Associate Professor Erkin Şeker receives the NIH Trailblazer Award to develop novel implantable electronic devices to study brain activity (Katie Lin/UC Davis)

By Bonnie Dickson

DAVIS, Calif.; May 9, 2018 –Erkin Şeker, an associate professor of electrical and computer engineering at UC Davis, has received a National Institutes of Health Trailblazer Award to develop novel implantable electronic devices to study brain activity. These efforts will help researchers understand and someday treat neurological disorders such as paralysis.

Existing neural interface technologies used to measure brain activity typically deteriorate over time due to the build-up of scar tissue around the implants, a known natural response by the human body.

“Scar tissue is a big problem for electrodes because eventually it creates an insulating layer, and the electrode cannot pick up electrical signals from the brain,” Şeker says.

To work around the problems associated with the development of scar tissue, Şeker is creating devices made of tiny, hollow channels about the size of a strand of human hair. If Şeker can successfully implant the devices near the brain’s neural tissue, axons – the microscopic string-like nerve fibers that carry the electrical signals in the brain – could grow into the device’s channels.

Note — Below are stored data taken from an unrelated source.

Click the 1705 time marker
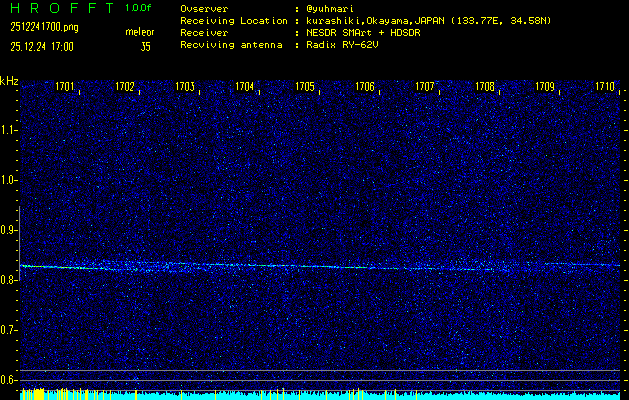305,87
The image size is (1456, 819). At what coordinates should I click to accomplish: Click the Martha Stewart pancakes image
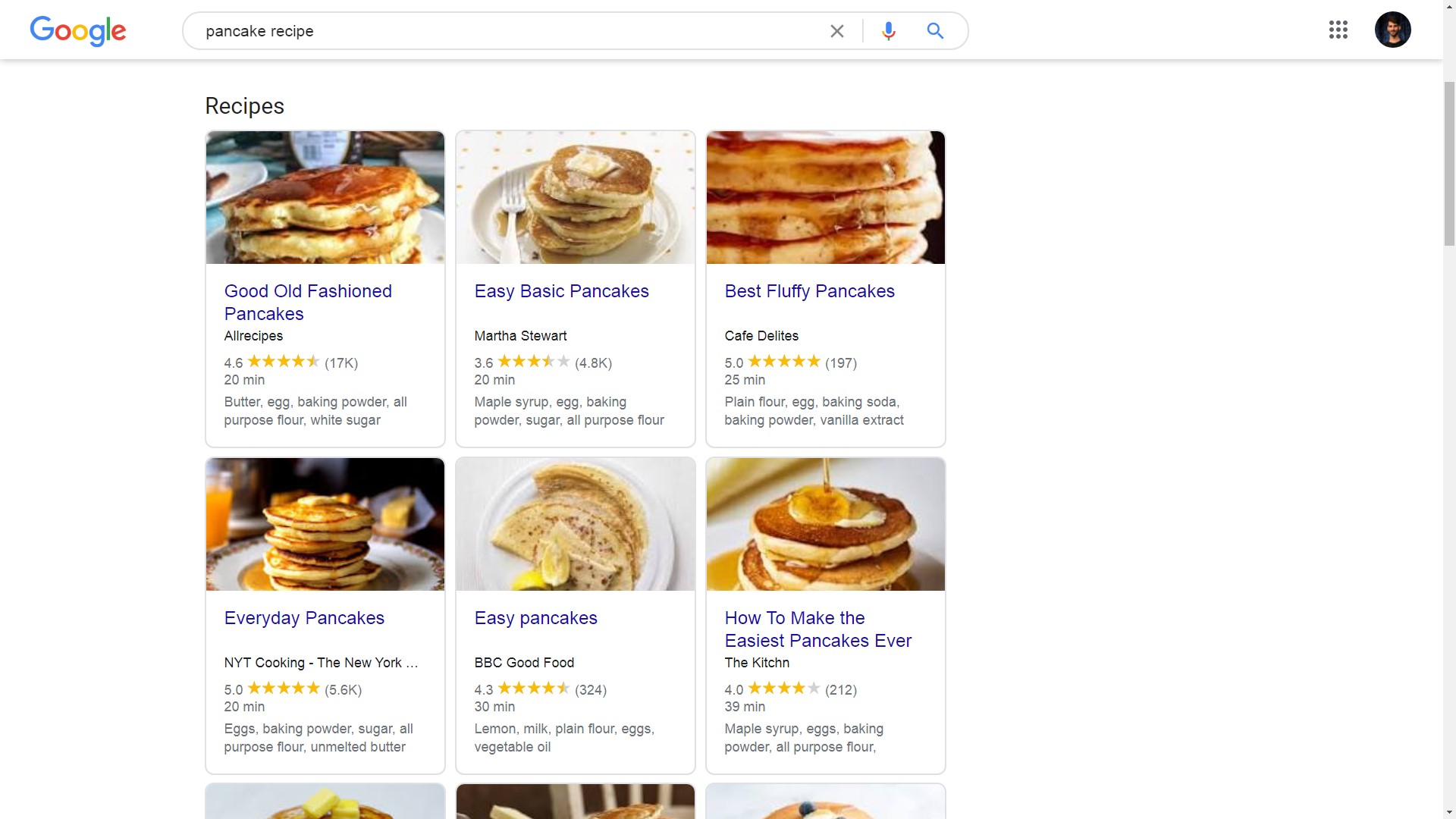pyautogui.click(x=575, y=197)
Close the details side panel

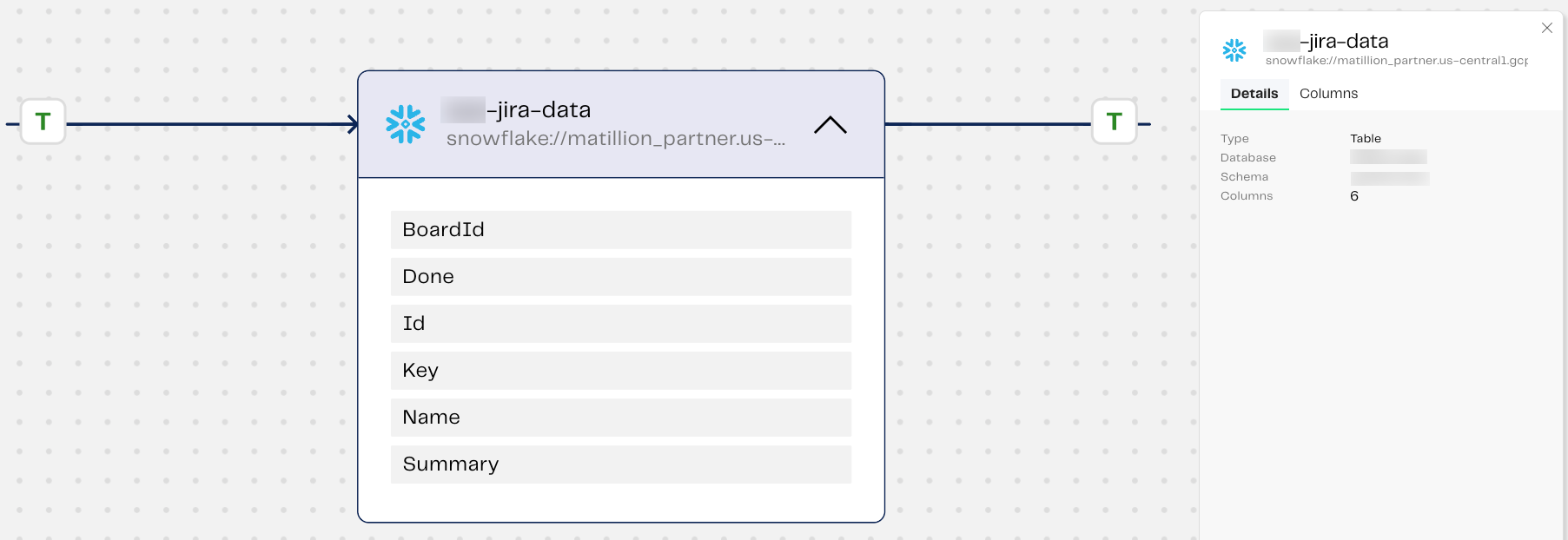click(x=1547, y=28)
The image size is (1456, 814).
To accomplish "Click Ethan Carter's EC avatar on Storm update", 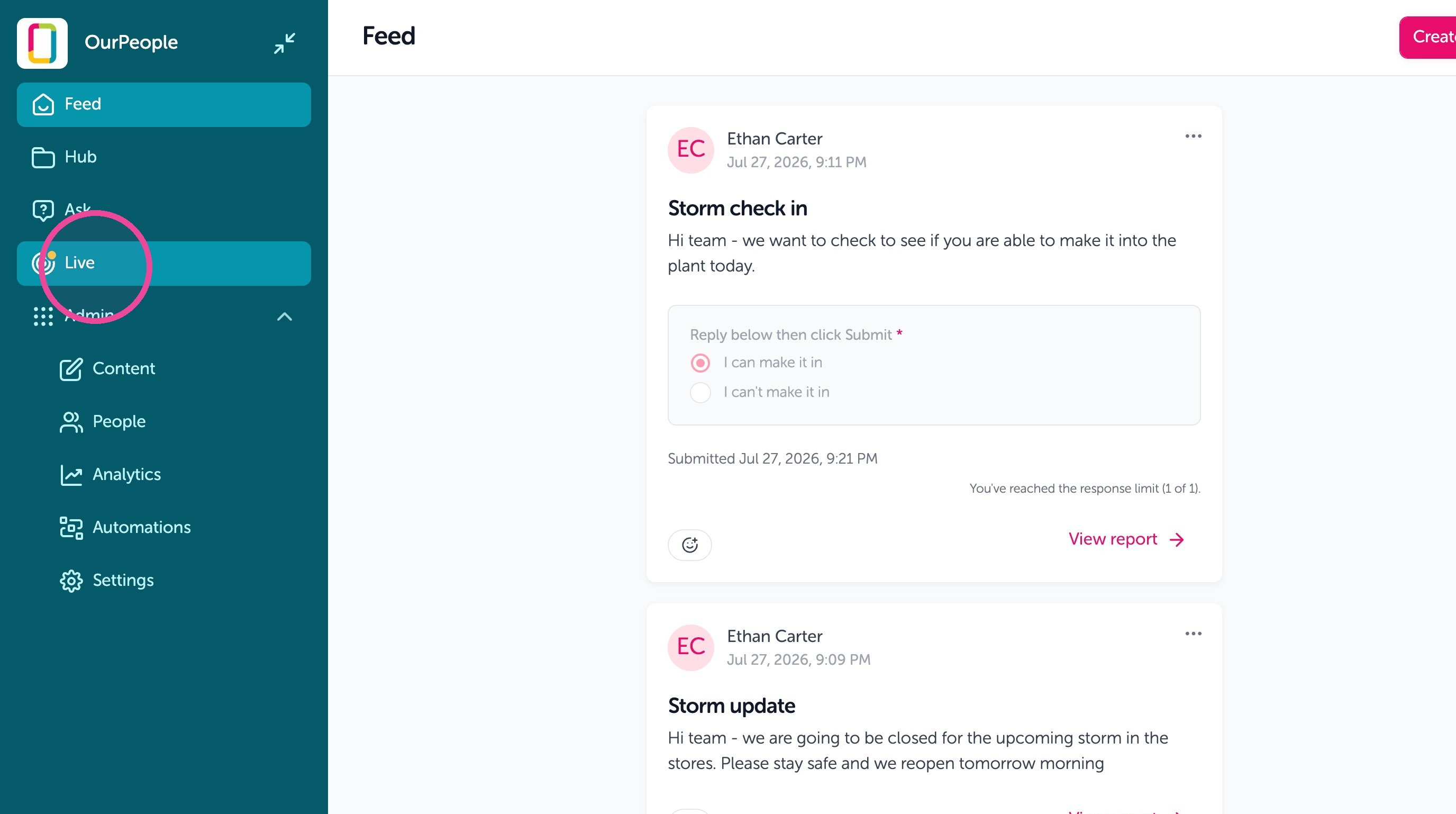I will (x=690, y=647).
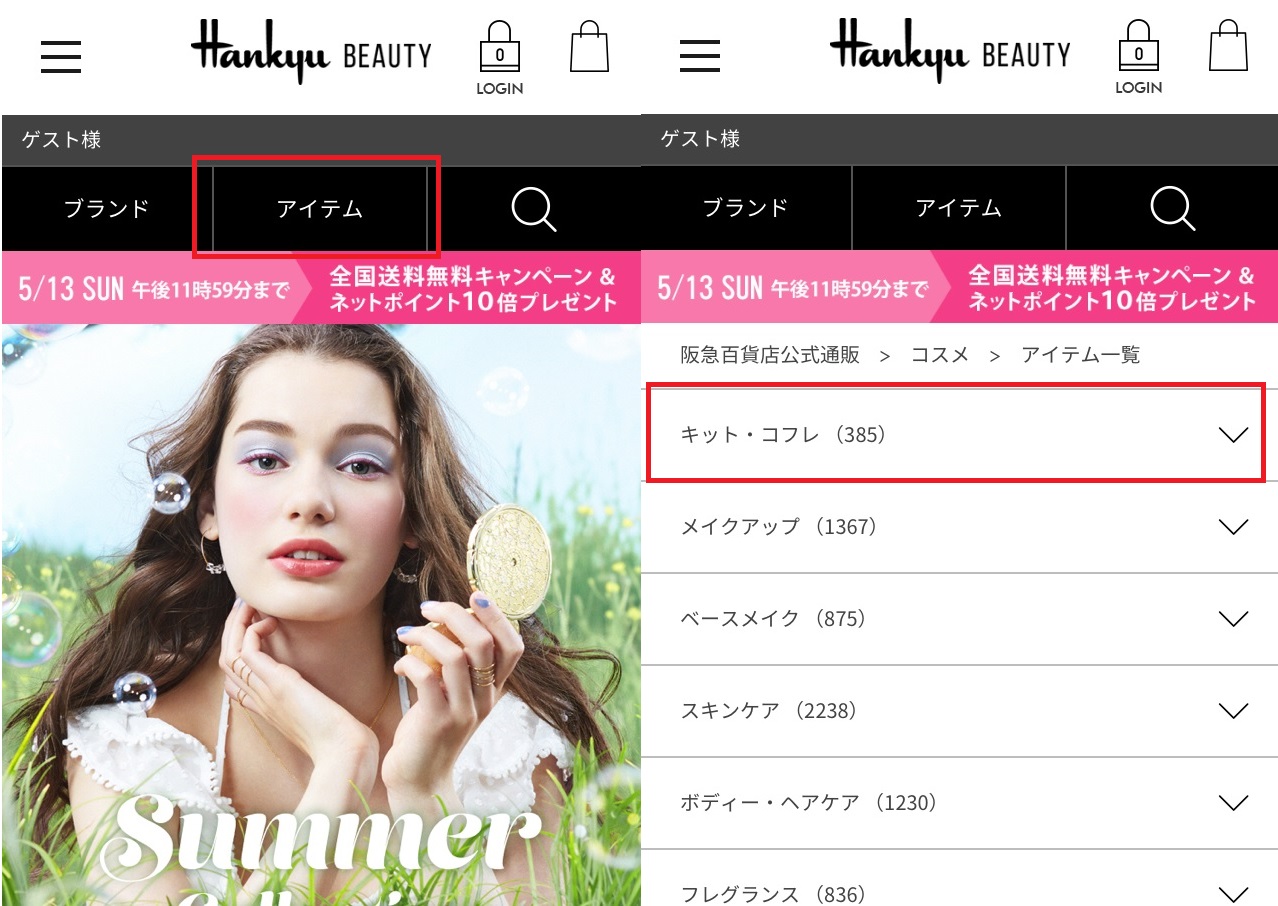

Associate Professor Erkin Şeker

Once an axon grows into the channel, Şeker also hypothesizes that any scar tissue that develops would actually sharpen the electrical signals collected by the device.

“It’s like if you’re in a tunnel, and you are able to hear what someone is whispering a lot better than in open air,” Şeker explains.

The idea for this project stemmed from research conducted by Şeker and former UC Davis postdoctoral researcher Ling Wang. Şeker is now collaborating with Pamela Lein of the UC Davis School of Veterinary Medicine to test the electrodes with brain cells from rats. The tests will help Şeker develop the optimal channels for neural recordings. The pair will also incorporate drug delivery techniques to further test device performance.

The three-year, $628,000 grant is titled “Next Generation Neural Interfaces Based on Axonal Confinement in Micro-Channel Electrode Arrays.”

The NIH Trailblazer award from the National Institute of Biomedical Imaging and Bioengineering seeks to benefit early-career researchers with little to no existing data. The projects are generally high risk, high impact to establish new research directions. Şeker is the only engineering faculty member at UC Davis to receive the award this fiscal year.

Şeker joined the UC Davis College of Engineering faculty in 2011. He leads the UC Davis Multifunctional Nanoporous Metals Lab, which focuses on engineering high-throughput miniaturized screening platforms to study nanoscale material properties and their implications on electrical, biochemical, optical and biological properties. His group is employing these techniques for biosensors that detect pathogens and disease biomarkers, miniature drug delivery platforms, multifunctional neural interfaces and combinatorial material libraries.

Şeker previously received an NSF CAREER Award, participated in National Academy of Engineering’s Annual Frontiers of Engineering Education Symposium, and was selected as a BMES Cellular and Molecular Bioengineering Young Innovator.